Abraham Lincoln is in Bloomington, Illinois, sitting in an audience which has gathered to hear Senator Stephen A. Douglas speak.
Douglas, a Democrat, is running for reelection and Lincoln has emerged as his main challenger.


The long-simmering issue of slavery has been shoved to the front burner with the Supreme Court’s recent decision in the Dred Scott case.
‘Black people are not citizens,’ the Court had said, ‘and the federal government has no power to prohibit slavery in US territories.’


In Bloomington, Douglas, a Constitutional originalist and states’ rights advocate, defended the Court’s decision:
“I do not believe that the signers of the Declaration of Independence had any reference to Negroes when they used the expression that all men were created equal... They were speaking only of the white race, and never dreamed that their language would be construed to include the negro.”

And Douglas criticized Lincoln’s recent ‘house divided’ speech, in which Lincoln had said a nation ‘half slave and half free’ could not permanently endure.
Lincoln’s speech was an incitement for sectional warfare, he said.
‘Mr.
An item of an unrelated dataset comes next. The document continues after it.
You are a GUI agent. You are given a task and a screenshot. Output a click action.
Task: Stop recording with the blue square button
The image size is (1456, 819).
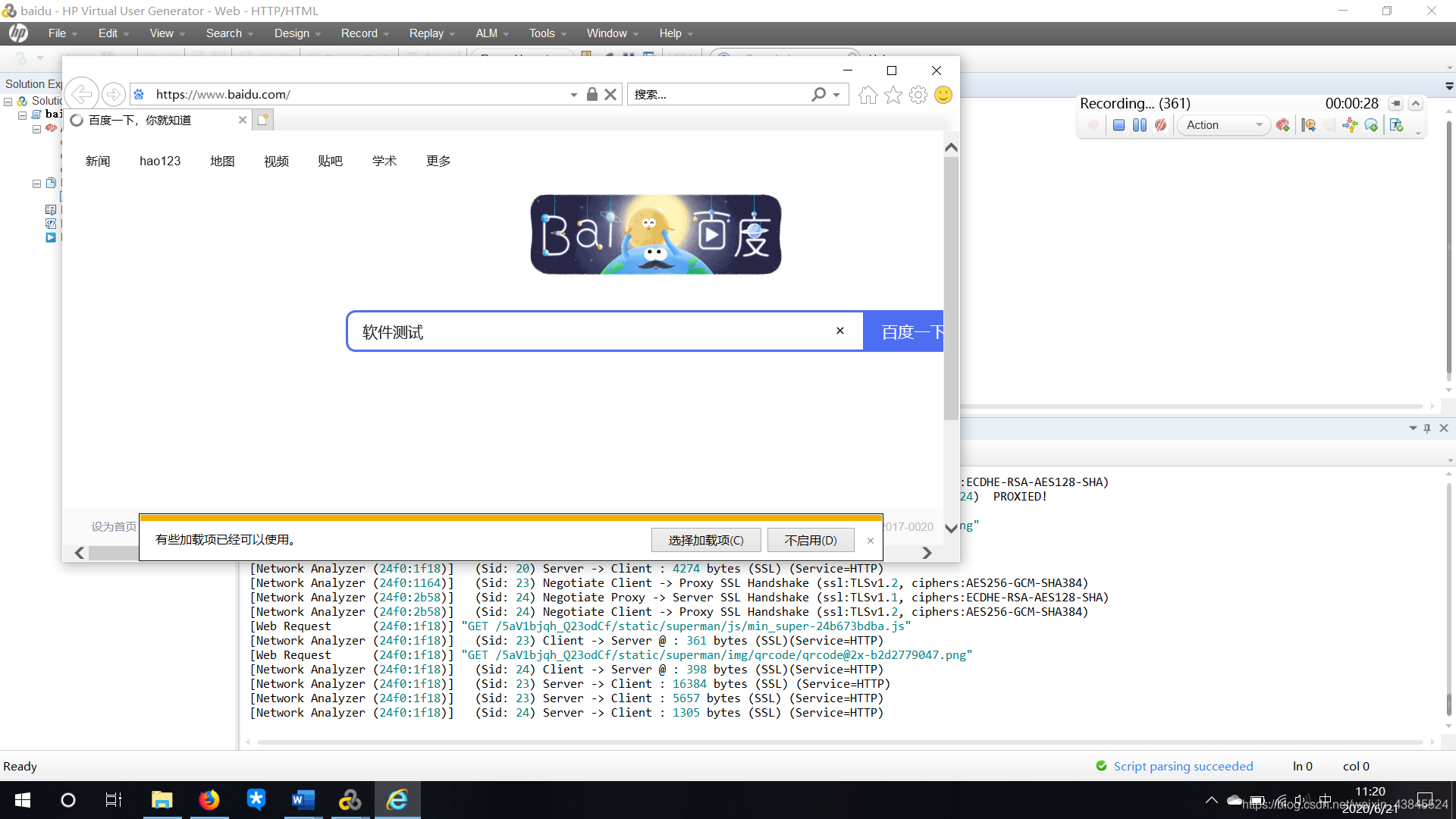coord(1119,125)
Lincoln stirs up ill-feelings and hot blood between brethren of the same Republic…and goes for the Northern States to make war upon the Southern States to make them conform to such rules as the North shall dictate to them.’
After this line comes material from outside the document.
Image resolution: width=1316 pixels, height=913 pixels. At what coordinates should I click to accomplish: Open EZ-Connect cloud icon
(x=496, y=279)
Douglas ended his speech with a request for votes as an expression of ‘the soundness of my principles and the correctness of my course.’
And the audience then turned in their chairs to look at Lincoln, who sat there among them.
Loud cheers went up for him to speak, with some reports claiming these cheers were louder than those given to Douglas.
So, Lincoln rose from his chair and went to the front of the hall and stood at the podium.
‘The time will come for me to address the concerns expressed by Mr. Douglas,’ he told the audience, ‘But this meeting tonight was called by Mr. Douglas’s friends.’
Then he left the hall to the sound of more loud cheers.

In six days, Lincoln will write to Douglas, proposing they engage in a series of formal debates.